Since the United Nations General Assembly proclaimed this date as World Press Freedom Day in 1993, it has become a day to reflect on and evaluate the state of press freedom in our own countries and around the world, as well as to remind ourselves of the need to defend journalists and media professionals from attacks on their work and independence.
In Cyprus the rights of journalists to exercise their profession freely are still not fully guaranteed. Back in February 2011, the Turkish-language Afrika newspaper – which maintains a highly critical stance of affairs in the northern part of Cyprus – and its editor-in-chief Sener Levent were threatened by an armed gunman at the newspaper’s premises. In July that year Levent’s colleague Ali Osman was also attacked at gunpoint. In fact 2011 was a particularly difficult year for Turkish Cypriot journalists. Mutlu Esendemir, the news editor of the Kanal T and a reporter for Kibris newspaper, was injured following the explosion of a bomb placed under his car, while Cenk Mutluyakali, the editor-in-chief of Yeniduzen newspaper, was also threatened. These are the last recorded incidents of direct threats against the lives of Cypriot journalists, but they remain a chilling reminder that in our divided country threats to the freedom of the press continue to exist.

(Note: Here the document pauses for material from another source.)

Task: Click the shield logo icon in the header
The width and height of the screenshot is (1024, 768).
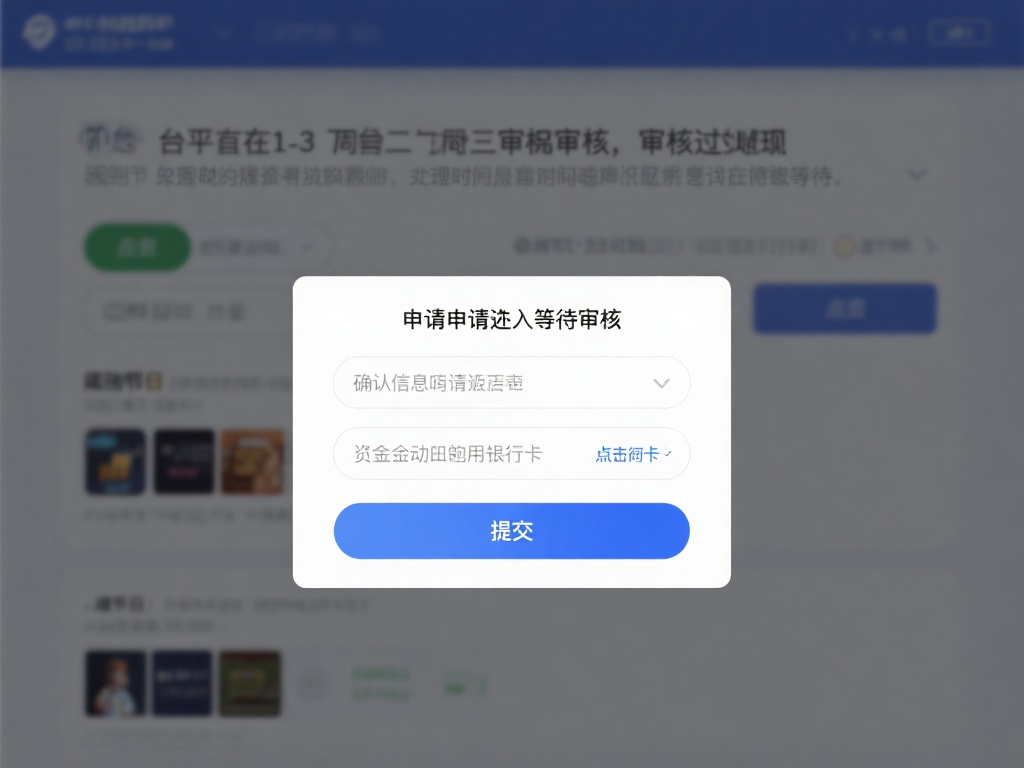Action: click(39, 31)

At the time of the attack on Levent his Greek Cypriot colleagues from the Union of Cyprus Journalists (UCJ) crossed the Green Line to show their support and solidarity. The UCJ has mobilised support for Levent on several occasions before the opening of the crossing-points when he was imprisoned for his and his newspaper’s writings. As welcome as this move was, it remains one of the few public gestures of good will between journalists across the divide in Cyprus. Unfortunately professional solidarity and collaboration between journalists remains politicised along the faultlines of the Cyprus Problem.
It is clear that more needs to be done to strengthen the links between the media across the Cyprus divide. Over the last few years the UCJ has maintained sporadic contact with the Association of Turkish Cypriot Journalists, while dialogue with Basin Sen – their trade union counterpart – is limited to interaction within the frameworks established by the European Federation of Journalists, and remains tainted from past confrontations within the EFJ General Assembly.
UNESCO sees 3 May as an occasion around which initiatives can be encouraged and developed in support of press freedom. At CCMC we also believe that World Press Freedom Day offers an ideal starting point for journalists across the divide to start to build an understanding and common framework of action around shared principles and values. It is also an opportunity to sensitise all Cypriots about the need for the rights of journalists to be guaranteed, and to inform them that in Cyprus those rights will not be fully safeguarded until a just and lasting settlement is agreed, and a demilitarisation of the island takes place.
With the aim of kickstarting the dialogue to establish a framework for media collaboration in Cyprus, CCMC calls on all journalists’ organisations in Cyprus to attend the first meeting of the MEDIANE – Media in Europe for Diversity Inclusiveness programme, which will take place in Nicosia from 10-12 June, and to utilise this opportunity to build an action plan for the future.